• [Records to process]:
========================================

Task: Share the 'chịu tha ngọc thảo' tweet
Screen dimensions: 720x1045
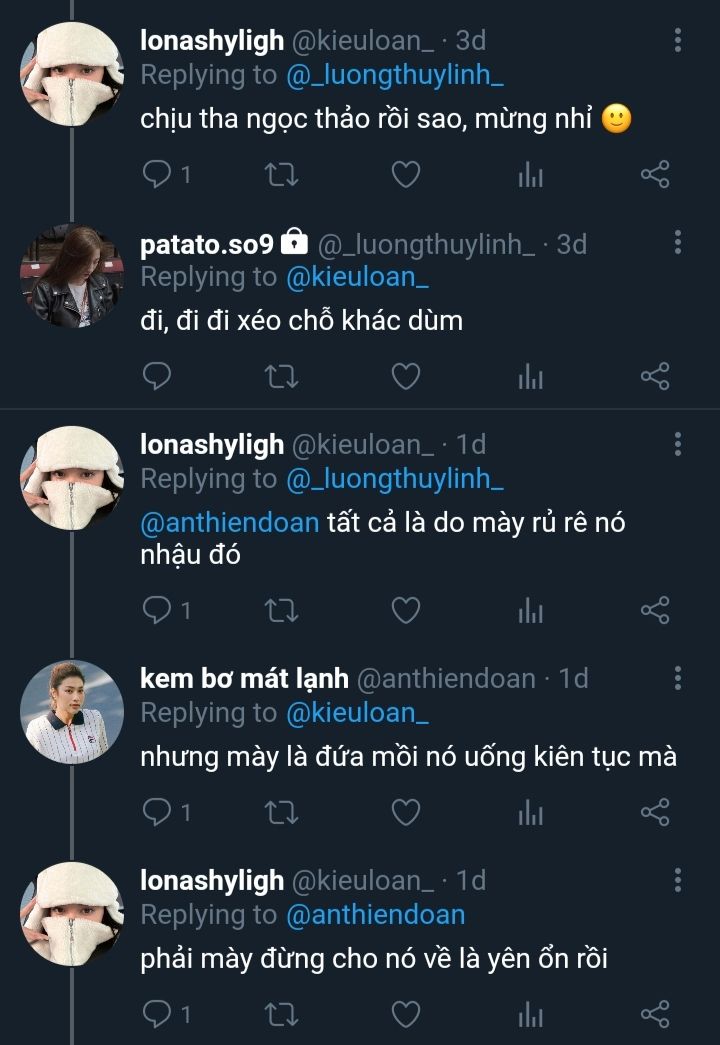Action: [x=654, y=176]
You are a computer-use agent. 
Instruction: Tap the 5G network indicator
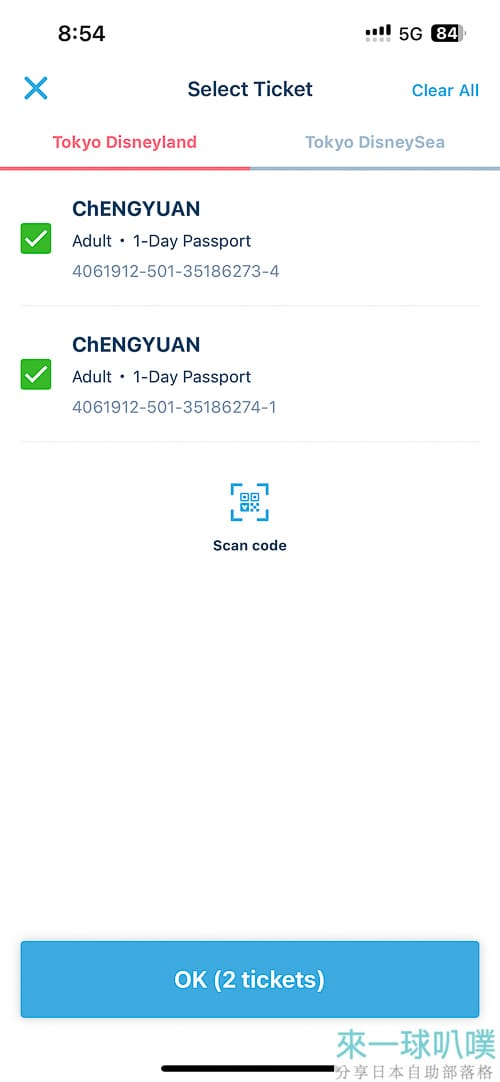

========================================

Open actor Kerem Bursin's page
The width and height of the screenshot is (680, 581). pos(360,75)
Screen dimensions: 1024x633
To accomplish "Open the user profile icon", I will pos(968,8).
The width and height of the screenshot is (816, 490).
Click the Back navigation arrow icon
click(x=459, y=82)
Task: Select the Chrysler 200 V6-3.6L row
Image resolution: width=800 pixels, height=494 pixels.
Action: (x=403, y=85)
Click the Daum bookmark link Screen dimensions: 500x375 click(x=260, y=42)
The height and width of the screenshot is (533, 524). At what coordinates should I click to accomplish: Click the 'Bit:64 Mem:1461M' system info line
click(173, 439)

========================================

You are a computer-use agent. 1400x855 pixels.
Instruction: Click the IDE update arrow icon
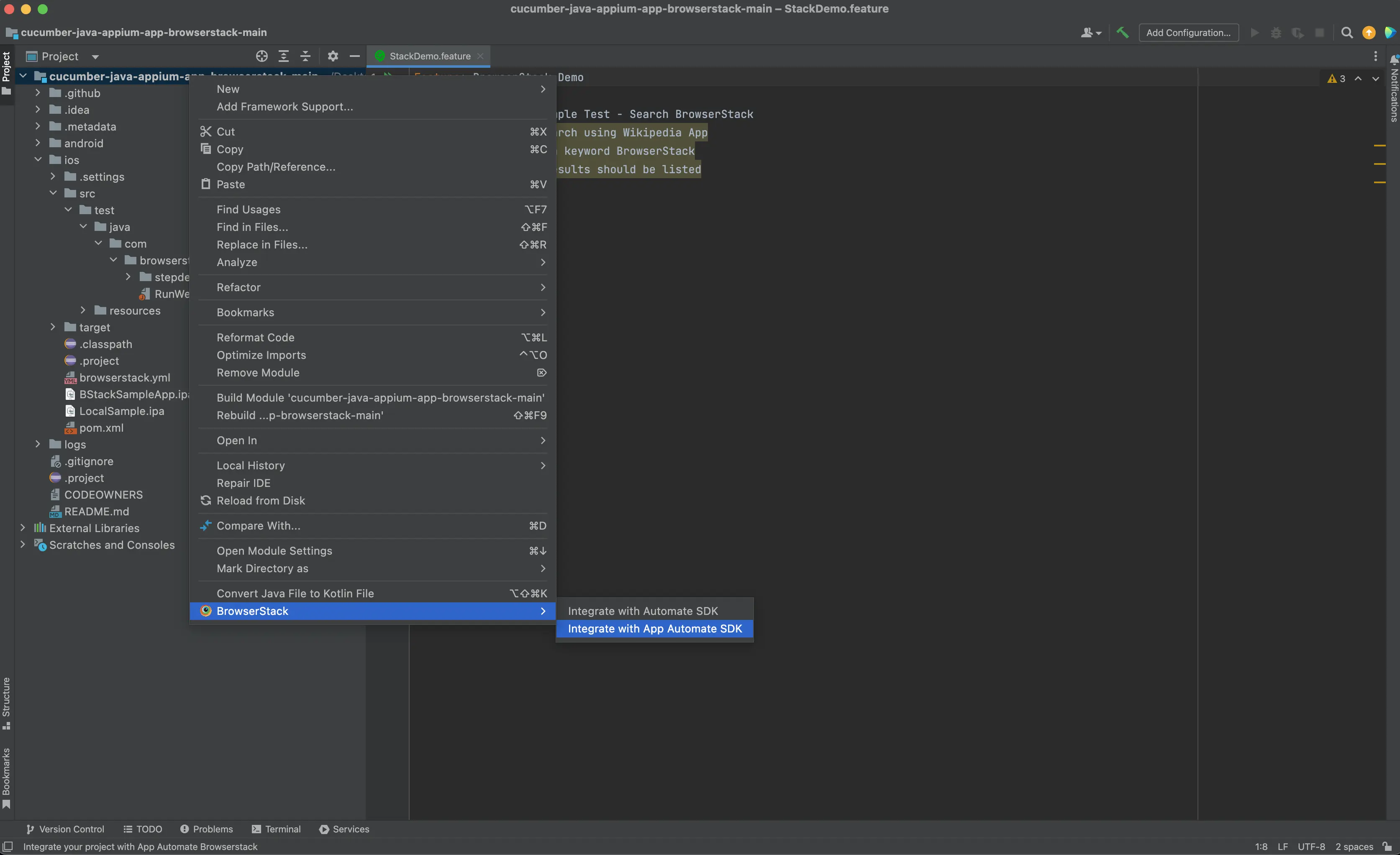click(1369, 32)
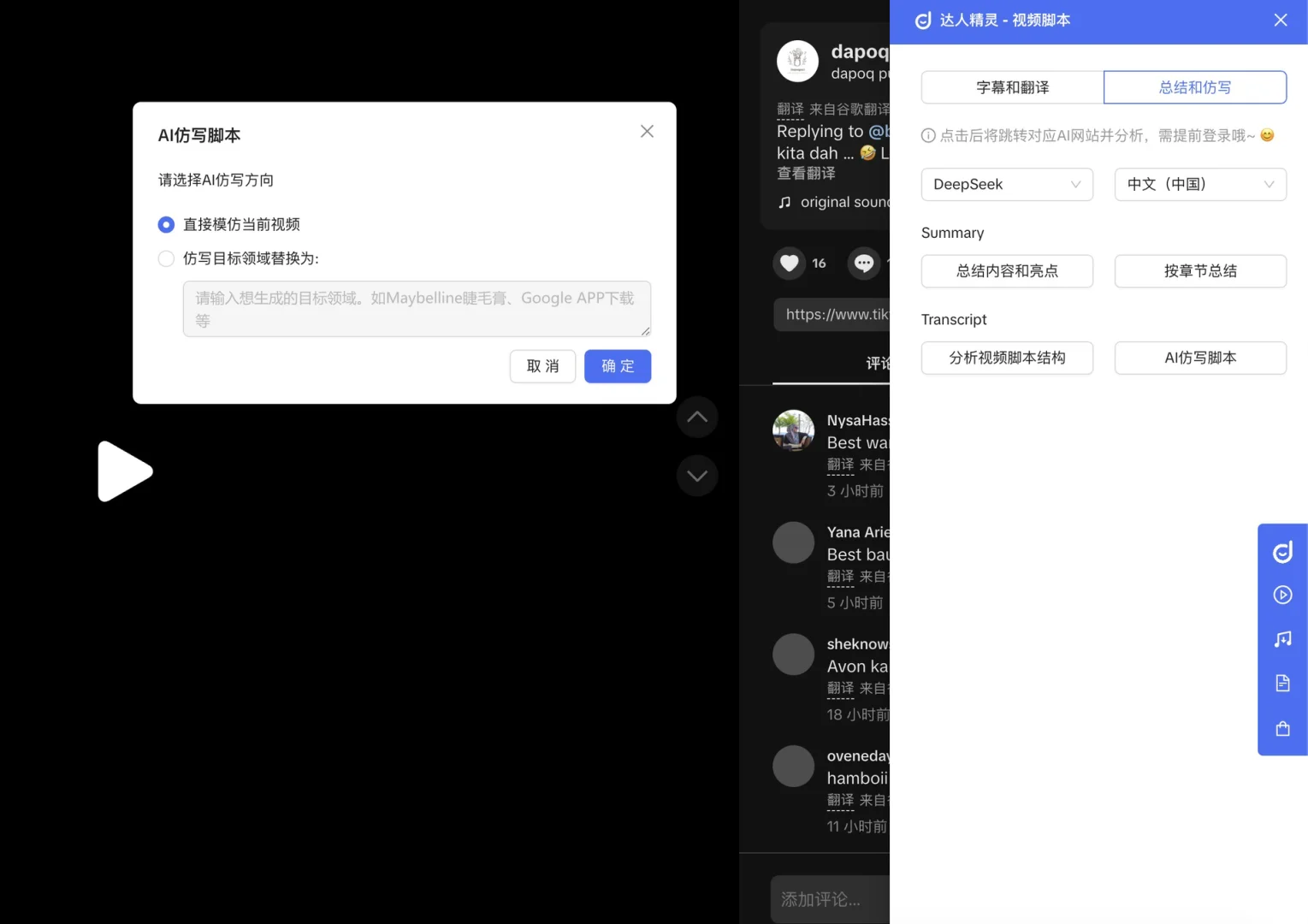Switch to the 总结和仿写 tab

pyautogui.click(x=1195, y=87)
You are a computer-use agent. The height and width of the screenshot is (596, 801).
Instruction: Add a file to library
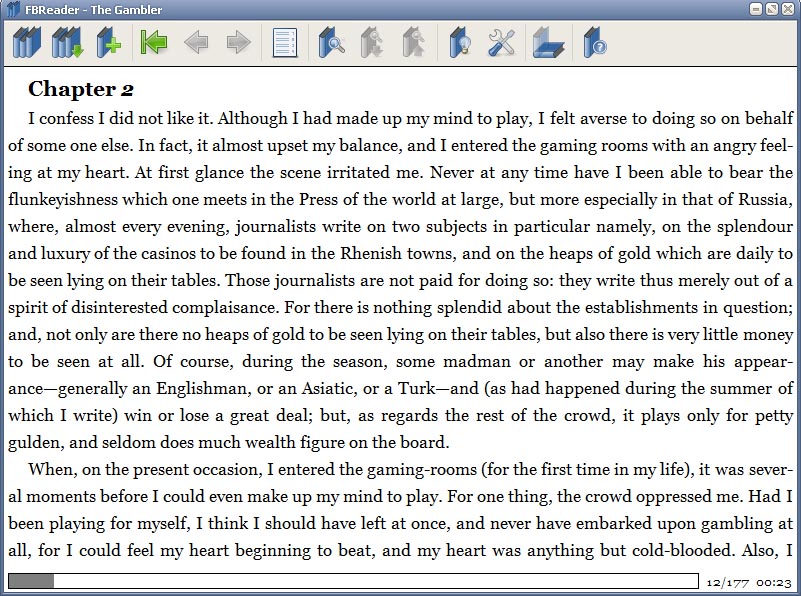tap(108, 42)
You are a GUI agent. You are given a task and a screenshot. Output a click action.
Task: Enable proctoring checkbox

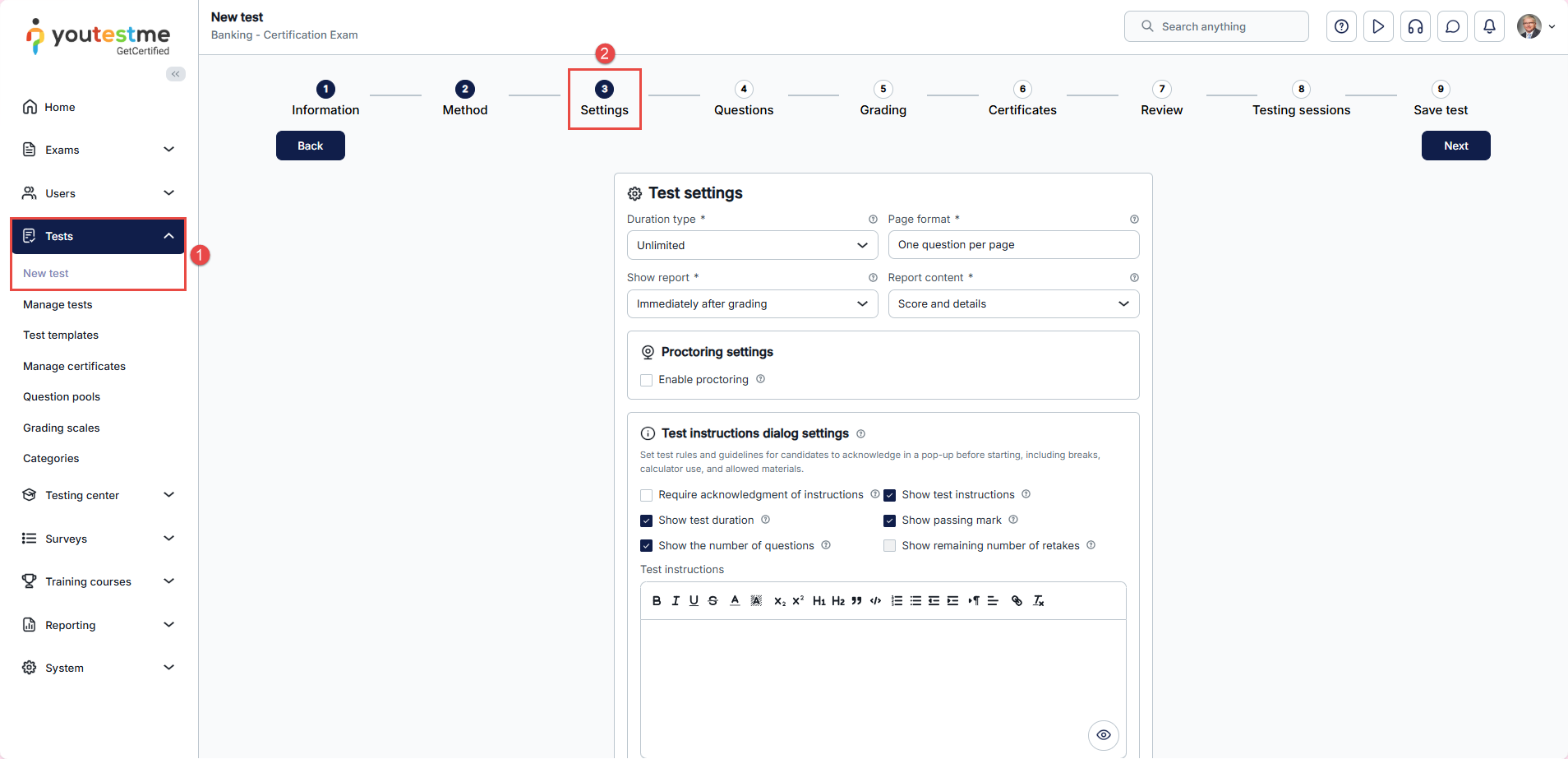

========================================

• [Required task]: Rewrite the rows from the line with "Open actor Kerem Bursin's page" up to and including the line with "I will pos(968,8).", changing "profile" to "account" and keeping everything else the same.

• [Complete response]:
Open actor Kerem Bursin's page
The width and height of the screenshot is (680, 581). pos(360,75)
Screen dimensions: 1024x633
To accomplish "Open the user account icon", I will pos(968,8).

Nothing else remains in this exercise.